For our immune systems and for our vegan/vegetarian friends shitakes are my favorite.  They are composed of all 8 essential amino acids and are therefore considered a whole source of protein.  The shitake is the meat of the plant world.  A lot of these other mushrooms contain many amino acids as well and are therefore higher on the protein list for plant sources.  When paired with another high source of amino acids ie: corn, millet, black beans, we are able to create a full vegetarian protein.

Mushrooms are known to be generally cleansing and inflammation reducing by increasing our oxidative metabolism.  Also, due to the high amounts of B3, B6, B12 they are great support for the digestive/intestinal system, the nervous system and the hormonal system.  They are an amazing food source for supporting individuals with diabetes, cardiovascular issues and again cancer.

These super-heroes have the nutrient composition to decrease overall cholesterol levels (total cholesterol, LDL and TG’s).  They are a great antioxidant and impact our metabolism directly by increasing enzyme activity, thus AGAIN improving overall digestion and therefore assimilation of nutrients.  It amazes me time and time again how whole foods naturally contain all that we need to obtain all of it’s nutritious glory!  It’s like they’re placed here just for our bodies to thrive!

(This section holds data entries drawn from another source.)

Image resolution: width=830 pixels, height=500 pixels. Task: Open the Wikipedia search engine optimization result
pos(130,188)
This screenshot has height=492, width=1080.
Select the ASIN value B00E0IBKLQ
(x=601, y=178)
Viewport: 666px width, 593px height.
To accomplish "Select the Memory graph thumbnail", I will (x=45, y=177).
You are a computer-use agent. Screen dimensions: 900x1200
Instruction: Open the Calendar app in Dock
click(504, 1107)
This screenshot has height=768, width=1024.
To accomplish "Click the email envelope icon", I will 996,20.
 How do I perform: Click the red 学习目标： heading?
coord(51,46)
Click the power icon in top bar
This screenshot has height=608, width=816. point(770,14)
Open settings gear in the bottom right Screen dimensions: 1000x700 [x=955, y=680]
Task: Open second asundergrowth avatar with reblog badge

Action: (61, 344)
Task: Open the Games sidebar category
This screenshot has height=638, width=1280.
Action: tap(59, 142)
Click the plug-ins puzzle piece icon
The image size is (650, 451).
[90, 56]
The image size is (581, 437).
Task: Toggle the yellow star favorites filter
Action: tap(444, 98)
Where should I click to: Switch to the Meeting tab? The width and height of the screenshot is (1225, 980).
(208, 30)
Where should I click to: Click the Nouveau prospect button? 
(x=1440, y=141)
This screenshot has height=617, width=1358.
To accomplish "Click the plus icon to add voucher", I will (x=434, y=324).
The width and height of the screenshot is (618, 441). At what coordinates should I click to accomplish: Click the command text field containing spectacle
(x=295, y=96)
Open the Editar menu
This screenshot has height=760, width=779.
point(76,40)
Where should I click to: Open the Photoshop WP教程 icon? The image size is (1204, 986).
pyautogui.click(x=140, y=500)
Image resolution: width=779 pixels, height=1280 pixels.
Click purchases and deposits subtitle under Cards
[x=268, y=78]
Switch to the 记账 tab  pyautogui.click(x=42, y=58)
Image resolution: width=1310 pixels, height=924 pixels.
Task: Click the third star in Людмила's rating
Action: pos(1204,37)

Often the nutritional research shows the value of mushrooms medicinally by discussing the mushroom extractions ie: tinctures, teas and extracts.  These are also great options for using mushrooms to heal, protect and strengthen our systems for many different chronic and deep ailments.

I hope you now have a short glimpse of why I and many other health practitioners believe mushrooms to be so deserving of all 5 gold stars.

5 gold stars

**Do note that if you are experiencing intestinal yeast overgrowth, that mushrooms can have adverse effects for you.  Please do not consume mushrooms of any variety until you have (re-) established homeostasis in your gut. If you are unaware of how to do this, or identify this please see you Holistic health professional.  Or contact any one of us on here anytime, we would be happy to guide you in the right direction!

Let me now share with you my favorite mushroom recipe.  I hope you enjoy it as much as I do!

Marinated Imperial Mushrooms

quatrered mushrooms
Ingredients:

  • 15-20 mushrooms (shitake, maitake, lobster, crimini, chantrelle…)
  • 1 tsp of each:
    Cinnamon, cumin, fresh grated ginger, fresh grated turmeric, coriander sea salt and fresh ground black pepper.
  • ½ tsp of each:
    Nutmeg, clove, cardamom and anise.
  • 5 cloves of garlic (chopped in half, lengthwise)
  • 4 shallots (chopped in half, lengthwise)
  • 1 small bundle of fresh thyme, stems removed
  • 1 small bundle of fresh cilantro, stems removed
  • 2 TBSP butter or coconut oil
  • juice of 1 whole lemon

Directions:

  1. Chop mushrooms into chunks/quartered.
  2. Slice garlic and shallots in halves.
  3. Mix all spices together with mushrooms, garlic, shallots and thyme Squeeze lemon juice over top and let marinate in a sealed container in the fridge overnight or for at least 4 hours.
  4. Once ready to cook, turn a frying pan onto medium heat.
  5. Put butter or coconut oil in pan.
  6. Toss marinated mushrooms into the frying pan, ensuring mushrooms are well saturated.
  7. Cook for 10-12 minutes, serve and top with chopped cilantro.